▶ _YOUR GOAL_: Look for the word "Identify" in the records, and copy each line where it appears.
[Start of section]
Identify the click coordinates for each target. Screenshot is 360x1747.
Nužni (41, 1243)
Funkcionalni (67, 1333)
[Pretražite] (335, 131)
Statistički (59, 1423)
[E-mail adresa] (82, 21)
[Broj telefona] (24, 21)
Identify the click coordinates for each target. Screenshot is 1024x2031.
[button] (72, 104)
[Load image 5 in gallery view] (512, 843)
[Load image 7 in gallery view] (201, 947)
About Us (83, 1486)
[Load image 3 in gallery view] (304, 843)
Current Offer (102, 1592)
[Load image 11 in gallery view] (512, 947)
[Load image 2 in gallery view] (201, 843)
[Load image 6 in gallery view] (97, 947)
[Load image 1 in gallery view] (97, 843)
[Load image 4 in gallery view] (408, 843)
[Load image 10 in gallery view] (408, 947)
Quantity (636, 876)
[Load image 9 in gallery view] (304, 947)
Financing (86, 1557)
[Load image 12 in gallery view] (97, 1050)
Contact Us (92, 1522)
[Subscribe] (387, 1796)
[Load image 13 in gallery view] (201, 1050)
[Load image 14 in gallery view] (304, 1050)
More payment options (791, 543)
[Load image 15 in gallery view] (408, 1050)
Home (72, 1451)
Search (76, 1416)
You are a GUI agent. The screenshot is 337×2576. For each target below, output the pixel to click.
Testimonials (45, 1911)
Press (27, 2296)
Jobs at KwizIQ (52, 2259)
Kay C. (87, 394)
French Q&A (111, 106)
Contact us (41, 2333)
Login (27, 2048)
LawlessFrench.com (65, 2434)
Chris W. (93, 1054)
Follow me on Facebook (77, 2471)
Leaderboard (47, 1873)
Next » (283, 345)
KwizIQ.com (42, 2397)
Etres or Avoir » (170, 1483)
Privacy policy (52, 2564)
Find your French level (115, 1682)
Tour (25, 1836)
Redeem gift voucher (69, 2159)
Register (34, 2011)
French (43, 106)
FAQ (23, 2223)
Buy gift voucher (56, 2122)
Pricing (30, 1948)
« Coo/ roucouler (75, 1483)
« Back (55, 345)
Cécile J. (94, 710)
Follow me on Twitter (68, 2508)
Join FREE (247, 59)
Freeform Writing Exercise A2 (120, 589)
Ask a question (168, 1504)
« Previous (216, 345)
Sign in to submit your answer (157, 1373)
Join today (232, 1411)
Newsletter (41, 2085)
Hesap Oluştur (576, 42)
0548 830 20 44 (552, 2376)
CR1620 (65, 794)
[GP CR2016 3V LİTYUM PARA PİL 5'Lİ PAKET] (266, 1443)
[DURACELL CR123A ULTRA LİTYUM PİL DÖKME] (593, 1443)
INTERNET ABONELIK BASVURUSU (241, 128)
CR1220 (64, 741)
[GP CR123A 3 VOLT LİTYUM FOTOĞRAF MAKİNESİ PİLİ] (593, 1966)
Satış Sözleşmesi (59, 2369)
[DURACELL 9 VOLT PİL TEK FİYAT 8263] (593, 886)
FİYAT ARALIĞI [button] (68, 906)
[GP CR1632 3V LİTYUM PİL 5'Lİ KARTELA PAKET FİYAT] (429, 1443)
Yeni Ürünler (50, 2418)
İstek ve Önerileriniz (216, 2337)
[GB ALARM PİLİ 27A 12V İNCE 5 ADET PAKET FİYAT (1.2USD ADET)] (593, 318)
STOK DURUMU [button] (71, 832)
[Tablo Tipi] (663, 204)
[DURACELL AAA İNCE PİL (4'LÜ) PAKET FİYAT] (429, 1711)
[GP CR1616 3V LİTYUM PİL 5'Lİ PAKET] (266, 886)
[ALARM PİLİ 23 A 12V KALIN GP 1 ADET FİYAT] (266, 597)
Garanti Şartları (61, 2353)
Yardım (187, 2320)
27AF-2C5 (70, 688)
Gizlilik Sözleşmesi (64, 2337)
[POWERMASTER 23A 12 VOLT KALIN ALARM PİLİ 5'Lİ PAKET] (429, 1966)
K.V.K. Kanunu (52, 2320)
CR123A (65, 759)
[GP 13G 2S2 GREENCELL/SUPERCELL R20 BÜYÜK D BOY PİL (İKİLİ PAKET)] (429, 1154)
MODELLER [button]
[End of section]
▶ _SOLUTION BELOW_:
Identify the click coordinates for each target. Screenshot is 360x1747.
Identify the click coordinates for each target. Screenshot is 1024x2031.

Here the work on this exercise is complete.